◆ **What this task involves**: Reproduce the items from the very start through the line containing "Action: (x=29, y=155)", character for character.

◆ **Extracted information**:
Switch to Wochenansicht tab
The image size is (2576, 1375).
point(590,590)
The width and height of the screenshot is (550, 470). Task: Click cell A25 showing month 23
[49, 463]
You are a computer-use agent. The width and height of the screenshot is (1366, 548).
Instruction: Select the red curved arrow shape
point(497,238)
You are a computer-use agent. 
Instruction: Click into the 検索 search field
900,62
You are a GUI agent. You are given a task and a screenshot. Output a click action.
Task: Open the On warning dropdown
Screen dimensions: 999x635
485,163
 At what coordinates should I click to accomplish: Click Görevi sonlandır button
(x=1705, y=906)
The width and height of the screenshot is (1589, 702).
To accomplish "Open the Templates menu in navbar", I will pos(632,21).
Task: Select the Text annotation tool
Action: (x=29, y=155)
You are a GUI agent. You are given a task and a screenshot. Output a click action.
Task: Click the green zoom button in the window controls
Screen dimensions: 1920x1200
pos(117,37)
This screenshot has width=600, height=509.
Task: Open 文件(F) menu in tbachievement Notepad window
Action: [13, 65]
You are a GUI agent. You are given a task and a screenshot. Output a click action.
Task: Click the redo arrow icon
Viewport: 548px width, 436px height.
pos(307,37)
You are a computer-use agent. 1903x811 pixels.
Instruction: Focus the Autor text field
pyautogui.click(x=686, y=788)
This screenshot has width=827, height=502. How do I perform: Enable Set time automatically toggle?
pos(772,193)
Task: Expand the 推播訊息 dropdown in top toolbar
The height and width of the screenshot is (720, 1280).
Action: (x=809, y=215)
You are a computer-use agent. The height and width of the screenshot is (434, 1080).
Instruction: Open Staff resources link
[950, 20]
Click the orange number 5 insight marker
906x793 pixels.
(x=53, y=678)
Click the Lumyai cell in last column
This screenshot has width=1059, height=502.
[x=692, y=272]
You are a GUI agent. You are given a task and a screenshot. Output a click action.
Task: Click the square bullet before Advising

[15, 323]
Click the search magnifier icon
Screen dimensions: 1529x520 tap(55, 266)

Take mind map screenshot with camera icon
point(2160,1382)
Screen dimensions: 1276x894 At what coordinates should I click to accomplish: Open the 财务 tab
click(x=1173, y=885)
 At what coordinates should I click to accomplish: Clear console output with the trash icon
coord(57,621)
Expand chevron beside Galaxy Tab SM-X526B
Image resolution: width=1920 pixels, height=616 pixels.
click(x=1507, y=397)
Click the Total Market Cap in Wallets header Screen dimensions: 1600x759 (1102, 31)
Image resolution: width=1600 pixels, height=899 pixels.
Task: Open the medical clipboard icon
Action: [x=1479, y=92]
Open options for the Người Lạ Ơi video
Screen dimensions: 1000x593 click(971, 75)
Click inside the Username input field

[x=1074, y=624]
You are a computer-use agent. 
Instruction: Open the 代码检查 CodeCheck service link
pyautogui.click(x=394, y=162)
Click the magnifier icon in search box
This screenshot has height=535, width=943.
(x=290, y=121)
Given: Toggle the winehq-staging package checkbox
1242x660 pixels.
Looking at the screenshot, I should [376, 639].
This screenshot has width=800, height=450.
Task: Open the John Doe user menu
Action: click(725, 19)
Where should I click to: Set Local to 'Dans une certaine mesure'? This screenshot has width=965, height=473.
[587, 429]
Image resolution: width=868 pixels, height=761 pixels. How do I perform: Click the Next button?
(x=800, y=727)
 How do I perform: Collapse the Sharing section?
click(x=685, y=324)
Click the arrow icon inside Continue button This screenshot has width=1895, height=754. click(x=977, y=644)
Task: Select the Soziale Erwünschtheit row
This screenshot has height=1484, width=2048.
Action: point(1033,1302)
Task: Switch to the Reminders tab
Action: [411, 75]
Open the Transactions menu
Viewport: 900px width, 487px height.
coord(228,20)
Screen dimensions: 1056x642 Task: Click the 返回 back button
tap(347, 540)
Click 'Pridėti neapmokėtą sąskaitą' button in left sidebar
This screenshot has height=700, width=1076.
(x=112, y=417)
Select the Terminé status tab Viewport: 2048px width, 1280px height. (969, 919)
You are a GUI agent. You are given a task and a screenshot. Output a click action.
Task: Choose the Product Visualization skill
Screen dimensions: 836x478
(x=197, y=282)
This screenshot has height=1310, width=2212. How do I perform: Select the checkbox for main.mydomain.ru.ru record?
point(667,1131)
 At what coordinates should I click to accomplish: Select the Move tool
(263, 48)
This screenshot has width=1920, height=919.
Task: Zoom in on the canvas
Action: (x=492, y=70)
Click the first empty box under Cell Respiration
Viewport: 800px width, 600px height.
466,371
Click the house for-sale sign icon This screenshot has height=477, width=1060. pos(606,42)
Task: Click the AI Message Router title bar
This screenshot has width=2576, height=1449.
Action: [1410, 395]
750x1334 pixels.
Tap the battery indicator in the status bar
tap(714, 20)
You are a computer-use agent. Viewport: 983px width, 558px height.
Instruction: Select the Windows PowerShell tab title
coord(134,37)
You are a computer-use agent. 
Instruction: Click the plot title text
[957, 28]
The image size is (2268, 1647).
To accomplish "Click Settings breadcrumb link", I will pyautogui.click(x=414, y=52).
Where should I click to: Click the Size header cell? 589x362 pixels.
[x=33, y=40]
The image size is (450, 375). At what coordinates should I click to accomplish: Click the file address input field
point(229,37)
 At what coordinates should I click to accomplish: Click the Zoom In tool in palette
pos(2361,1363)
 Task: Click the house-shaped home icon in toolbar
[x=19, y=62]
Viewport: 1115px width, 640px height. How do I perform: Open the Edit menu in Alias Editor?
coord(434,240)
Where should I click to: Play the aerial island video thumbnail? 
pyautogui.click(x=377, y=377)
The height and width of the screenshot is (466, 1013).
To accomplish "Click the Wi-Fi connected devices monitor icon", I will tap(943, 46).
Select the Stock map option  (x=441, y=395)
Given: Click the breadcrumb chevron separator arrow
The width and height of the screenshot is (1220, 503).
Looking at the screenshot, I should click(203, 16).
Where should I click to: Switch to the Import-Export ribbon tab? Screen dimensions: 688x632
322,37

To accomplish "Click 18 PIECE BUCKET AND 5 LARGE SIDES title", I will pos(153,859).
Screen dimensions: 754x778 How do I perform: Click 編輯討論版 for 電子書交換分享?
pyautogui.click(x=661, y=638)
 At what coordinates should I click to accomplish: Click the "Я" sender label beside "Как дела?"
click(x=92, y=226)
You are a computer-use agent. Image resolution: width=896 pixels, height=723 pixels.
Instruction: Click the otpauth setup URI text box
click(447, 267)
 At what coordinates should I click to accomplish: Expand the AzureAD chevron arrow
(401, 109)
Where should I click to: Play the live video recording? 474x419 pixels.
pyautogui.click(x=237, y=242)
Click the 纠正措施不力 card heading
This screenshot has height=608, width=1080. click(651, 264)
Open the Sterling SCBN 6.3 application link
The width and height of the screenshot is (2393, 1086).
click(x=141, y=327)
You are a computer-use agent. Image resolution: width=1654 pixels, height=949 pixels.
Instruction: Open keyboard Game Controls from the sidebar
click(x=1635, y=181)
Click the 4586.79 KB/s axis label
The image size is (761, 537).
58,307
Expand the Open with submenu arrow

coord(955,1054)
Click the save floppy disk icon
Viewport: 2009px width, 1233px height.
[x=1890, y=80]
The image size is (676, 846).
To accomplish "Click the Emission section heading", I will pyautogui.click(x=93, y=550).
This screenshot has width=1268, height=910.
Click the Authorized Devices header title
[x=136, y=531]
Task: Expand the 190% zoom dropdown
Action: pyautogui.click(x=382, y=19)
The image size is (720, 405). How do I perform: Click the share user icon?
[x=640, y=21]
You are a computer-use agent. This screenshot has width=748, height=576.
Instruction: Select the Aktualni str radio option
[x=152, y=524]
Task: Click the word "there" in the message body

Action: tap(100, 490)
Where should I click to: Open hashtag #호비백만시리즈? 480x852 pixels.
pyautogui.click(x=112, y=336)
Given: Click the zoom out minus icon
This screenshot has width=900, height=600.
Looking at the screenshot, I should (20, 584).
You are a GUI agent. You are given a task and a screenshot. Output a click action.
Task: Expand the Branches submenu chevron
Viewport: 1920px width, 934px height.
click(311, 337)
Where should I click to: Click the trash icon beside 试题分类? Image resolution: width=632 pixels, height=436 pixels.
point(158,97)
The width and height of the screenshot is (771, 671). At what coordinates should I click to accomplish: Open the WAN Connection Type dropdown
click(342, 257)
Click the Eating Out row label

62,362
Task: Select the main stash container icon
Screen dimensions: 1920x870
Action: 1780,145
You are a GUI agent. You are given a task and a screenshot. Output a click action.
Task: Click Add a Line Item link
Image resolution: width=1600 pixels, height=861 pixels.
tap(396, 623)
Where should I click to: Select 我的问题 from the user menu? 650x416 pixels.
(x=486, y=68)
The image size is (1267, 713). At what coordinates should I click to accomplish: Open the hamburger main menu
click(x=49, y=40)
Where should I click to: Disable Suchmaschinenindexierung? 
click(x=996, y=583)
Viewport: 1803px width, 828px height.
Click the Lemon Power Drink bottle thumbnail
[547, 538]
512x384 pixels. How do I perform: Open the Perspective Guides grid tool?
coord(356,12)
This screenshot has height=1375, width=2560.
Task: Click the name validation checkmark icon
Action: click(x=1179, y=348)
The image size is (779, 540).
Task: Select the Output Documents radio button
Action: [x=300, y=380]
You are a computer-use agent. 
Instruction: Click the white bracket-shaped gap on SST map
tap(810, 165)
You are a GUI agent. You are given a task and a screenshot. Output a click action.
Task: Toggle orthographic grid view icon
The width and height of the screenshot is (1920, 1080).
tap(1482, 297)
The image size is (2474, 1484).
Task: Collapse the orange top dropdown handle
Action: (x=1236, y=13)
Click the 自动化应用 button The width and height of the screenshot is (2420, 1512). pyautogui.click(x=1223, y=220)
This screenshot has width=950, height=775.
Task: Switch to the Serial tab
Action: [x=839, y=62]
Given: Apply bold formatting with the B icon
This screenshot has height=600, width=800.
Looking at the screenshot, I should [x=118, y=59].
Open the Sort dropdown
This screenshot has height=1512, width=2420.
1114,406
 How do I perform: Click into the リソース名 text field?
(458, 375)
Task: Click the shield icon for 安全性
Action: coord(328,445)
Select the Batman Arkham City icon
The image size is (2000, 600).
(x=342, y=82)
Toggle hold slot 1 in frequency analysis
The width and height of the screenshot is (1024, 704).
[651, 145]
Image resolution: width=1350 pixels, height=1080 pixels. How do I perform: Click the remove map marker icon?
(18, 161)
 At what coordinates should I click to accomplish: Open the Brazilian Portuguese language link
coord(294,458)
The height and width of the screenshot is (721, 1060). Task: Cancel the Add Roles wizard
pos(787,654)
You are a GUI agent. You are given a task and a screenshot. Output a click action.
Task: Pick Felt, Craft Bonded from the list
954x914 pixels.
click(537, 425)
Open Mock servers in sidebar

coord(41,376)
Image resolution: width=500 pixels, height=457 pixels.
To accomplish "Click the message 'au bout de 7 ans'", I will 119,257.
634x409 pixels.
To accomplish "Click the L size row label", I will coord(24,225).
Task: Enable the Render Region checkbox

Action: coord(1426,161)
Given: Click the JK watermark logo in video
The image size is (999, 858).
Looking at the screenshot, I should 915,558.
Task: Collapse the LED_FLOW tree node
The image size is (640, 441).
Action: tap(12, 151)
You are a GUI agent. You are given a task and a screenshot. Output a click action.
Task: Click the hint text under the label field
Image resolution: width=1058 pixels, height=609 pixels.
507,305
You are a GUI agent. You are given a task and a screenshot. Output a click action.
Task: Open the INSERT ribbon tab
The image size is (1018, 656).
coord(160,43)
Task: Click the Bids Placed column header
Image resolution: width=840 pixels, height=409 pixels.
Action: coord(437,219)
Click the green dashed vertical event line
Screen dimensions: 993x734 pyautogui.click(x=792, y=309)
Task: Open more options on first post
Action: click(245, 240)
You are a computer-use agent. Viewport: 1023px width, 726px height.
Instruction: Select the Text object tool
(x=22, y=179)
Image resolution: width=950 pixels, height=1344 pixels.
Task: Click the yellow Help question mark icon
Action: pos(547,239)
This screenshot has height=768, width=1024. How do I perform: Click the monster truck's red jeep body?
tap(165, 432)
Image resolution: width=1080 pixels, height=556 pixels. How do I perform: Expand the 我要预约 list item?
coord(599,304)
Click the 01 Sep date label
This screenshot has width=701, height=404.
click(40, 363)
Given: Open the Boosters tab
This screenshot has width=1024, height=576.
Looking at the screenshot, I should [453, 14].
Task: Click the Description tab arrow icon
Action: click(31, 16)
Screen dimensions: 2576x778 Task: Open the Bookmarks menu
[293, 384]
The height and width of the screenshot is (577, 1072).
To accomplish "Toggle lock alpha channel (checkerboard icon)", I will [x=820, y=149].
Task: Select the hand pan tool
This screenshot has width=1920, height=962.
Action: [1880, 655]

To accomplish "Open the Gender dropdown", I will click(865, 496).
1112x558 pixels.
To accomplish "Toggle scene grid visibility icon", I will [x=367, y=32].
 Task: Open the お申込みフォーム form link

◆ **Worked solution**:
Switch to Wochenansicht tab
The image size is (2576, 1375).
point(590,590)
The width and height of the screenshot is (550, 470). Task: Click cell A25 showing month 23
[49, 463]
You are a computer-use agent. The width and height of the screenshot is (1366, 548).
Instruction: Select the red curved arrow shape
point(497,238)
You are a computer-use agent. 
Instruction: Click into the 検索 search field
900,62
You are a GUI agent. You are given a task and a screenshot. Output a click action.
Task: Open the On warning dropdown
Screen dimensions: 999x635
485,163
 At what coordinates should I click to accomplish: Click Görevi sonlandır button
(x=1705, y=906)
The width and height of the screenshot is (1589, 702).
To accomplish "Open the Templates menu in navbar", I will pos(632,21).
Task: Select the Text annotation tool
Action: (x=29, y=155)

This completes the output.